The best people. Only the best people.
The F.B.I. first gave the White House counsel, Donald F. McGahn II, a file containing spousal abuse allegations against Rob Porter in March 2017, according to a detailed new timeline the bureau has given to Congress that casts further doubt on the West Wing’s account of how accusations against one of President Trump’s closest advisers were handled.
Mr. Porter, Mr. Trump's staff secretary, resigned under pressure in February after allegations that he had been physically violent toward two former wives were aired in the press. The White House—which initially sprang to his defense—has issued several competing accounts of how Mr. Trump's team handled the allegations, which they insisted no senior officials knew about until just before Mr. Porter left his job.

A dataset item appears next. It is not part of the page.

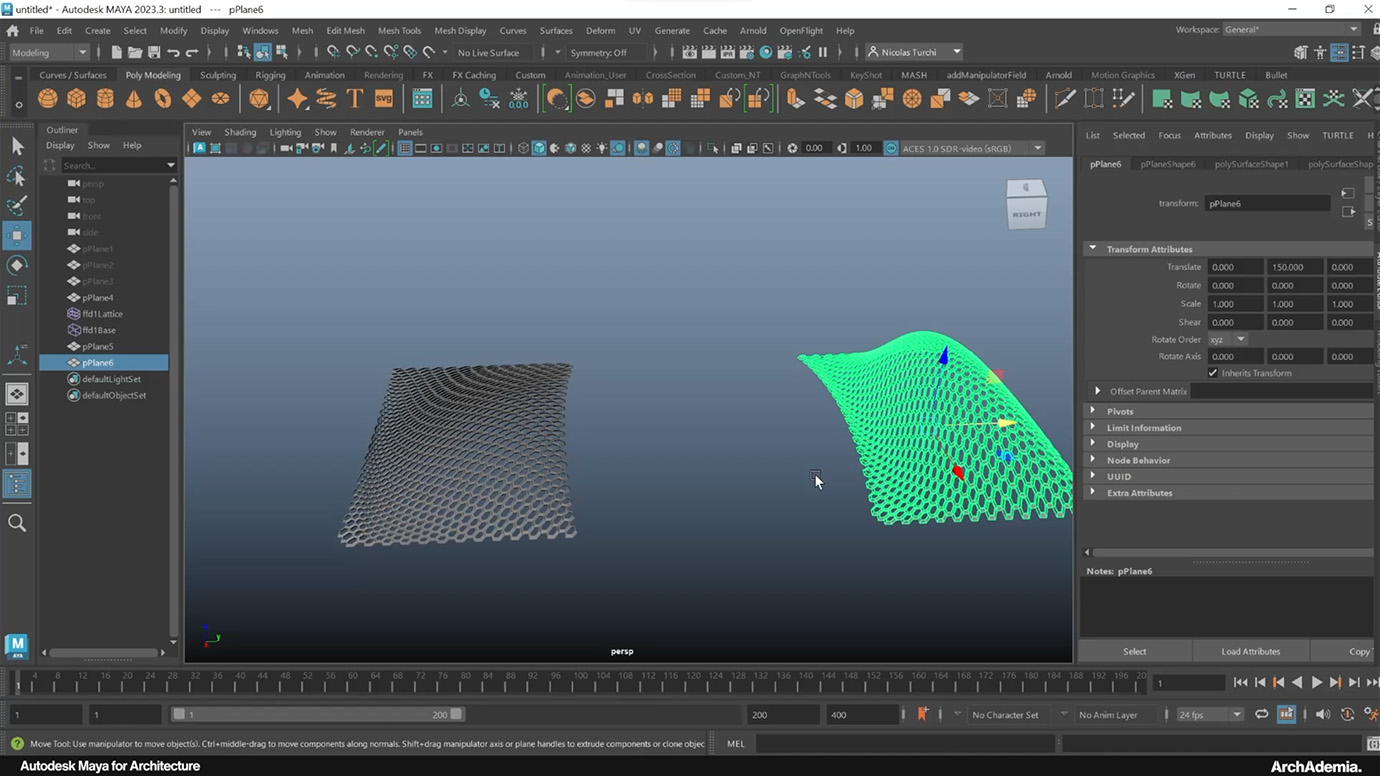Open the Mesh Tools menu
Viewport: 1380px width, 776px height.
tap(399, 31)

But in a letter this month to the leaders of the House Oversight and Government Reform Committee, which is investigating how Mr. Porter could have received a security clearance given the allegations, a top official at the F.B.I. said that on March 3, 2017, the bureau sent a "partial report" on Mr. Porter "addressed to the Counsel to the President, Donald F. McGahn, which contained derogatory information." A former federal law enforcement official said the violent abuse allegations were included in that file.
McGahn did not comment on the story to the Times but a White House official is pushing back, saying "Don never saw it." The anonymous official says "The right people never saw it." Supposedly McGahn was too busy dealing with the Supreme Court nomination of Neil Gorsuch, like that was a thing to be managed what with the Republican Senate totally rolling over for him. When it comes to McGahn receiving the file that the FBI says they gave to him, either the White House or the FBI is lying about the contents of it. Because the White House says all that was in there was his basic employment information. That certainly wouldn't have been enough to trigger Porter's security clearance failure.
Rep. Elijah E. Cummings, the ranking member of the House Committee on Oversight and Government Reform (which released the letter Thursday), made an important point. In a statement with the letter, Cummings says "White House officials ignored this information and continued granting Porter access to our nation's most highly classified secrets—just as they did with Michael Flynn and Jared Kushner." He also points out that the White House is "refusing to provide documents to the Oversight Committee, yet Chairman Gowdy refuses to issue a subpoena or demand interviews of White House staff that he promised."